(Beginning of Input data)

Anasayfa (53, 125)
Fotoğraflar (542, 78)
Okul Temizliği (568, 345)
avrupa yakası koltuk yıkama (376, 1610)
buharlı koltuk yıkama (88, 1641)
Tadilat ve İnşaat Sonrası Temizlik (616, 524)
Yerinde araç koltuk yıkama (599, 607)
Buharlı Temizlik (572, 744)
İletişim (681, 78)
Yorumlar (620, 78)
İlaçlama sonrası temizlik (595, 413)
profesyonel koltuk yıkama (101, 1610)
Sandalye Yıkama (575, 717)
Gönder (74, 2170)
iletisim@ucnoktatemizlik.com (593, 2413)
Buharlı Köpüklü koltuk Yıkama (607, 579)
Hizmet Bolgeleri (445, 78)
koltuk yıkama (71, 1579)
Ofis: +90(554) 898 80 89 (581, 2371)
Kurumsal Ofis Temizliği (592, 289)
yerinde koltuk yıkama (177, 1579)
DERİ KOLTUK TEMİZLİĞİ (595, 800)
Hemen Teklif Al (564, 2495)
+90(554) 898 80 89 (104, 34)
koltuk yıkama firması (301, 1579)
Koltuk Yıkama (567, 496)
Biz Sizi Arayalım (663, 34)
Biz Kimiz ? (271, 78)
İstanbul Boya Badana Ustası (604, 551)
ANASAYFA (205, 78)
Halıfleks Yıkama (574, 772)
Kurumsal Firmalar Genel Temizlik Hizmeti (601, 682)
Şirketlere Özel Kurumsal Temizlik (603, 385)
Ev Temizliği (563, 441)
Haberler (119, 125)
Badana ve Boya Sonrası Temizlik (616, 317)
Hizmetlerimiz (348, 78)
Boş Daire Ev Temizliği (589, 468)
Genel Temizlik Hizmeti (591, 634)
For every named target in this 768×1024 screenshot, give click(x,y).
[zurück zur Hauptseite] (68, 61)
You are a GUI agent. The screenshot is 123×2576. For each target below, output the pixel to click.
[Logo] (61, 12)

(End of Input data)

Set down, exactly as they appear above, all lines from the one that has "Okul Temizliği (568, 345)" down to the one that has "Biz Kimiz ? (271, 78)", including those two and no others.

**Completed exercise:**
Okul Temizliği (568, 345)
avrupa yakası koltuk yıkama (376, 1610)
buharlı koltuk yıkama (88, 1641)
Tadilat ve İnşaat Sonrası Temizlik (616, 524)
Yerinde araç koltuk yıkama (599, 607)
Buharlı Temizlik (572, 744)
İletişim (681, 78)
Yorumlar (620, 78)
İlaçlama sonrası temizlik (595, 413)
profesyonel koltuk yıkama (101, 1610)
Sandalye Yıkama (575, 717)
Gönder (74, 2170)
iletisim@ucnoktatemizlik.com (593, 2413)
Buharlı Köpüklü koltuk Yıkama (607, 579)
Hizmet Bolgeleri (445, 78)
koltuk yıkama (71, 1579)
Ofis: +90(554) 898 80 89 (581, 2371)
Kurumsal Ofis Temizliği (592, 289)
yerinde koltuk yıkama (177, 1579)
DERİ KOLTUK TEMİZLİĞİ (595, 800)
Hemen Teklif Al (564, 2495)
+90(554) 898 80 89 (104, 34)
koltuk yıkama firması (301, 1579)
Koltuk Yıkama (567, 496)
Biz Sizi Arayalım (663, 34)
Biz Kimiz ? (271, 78)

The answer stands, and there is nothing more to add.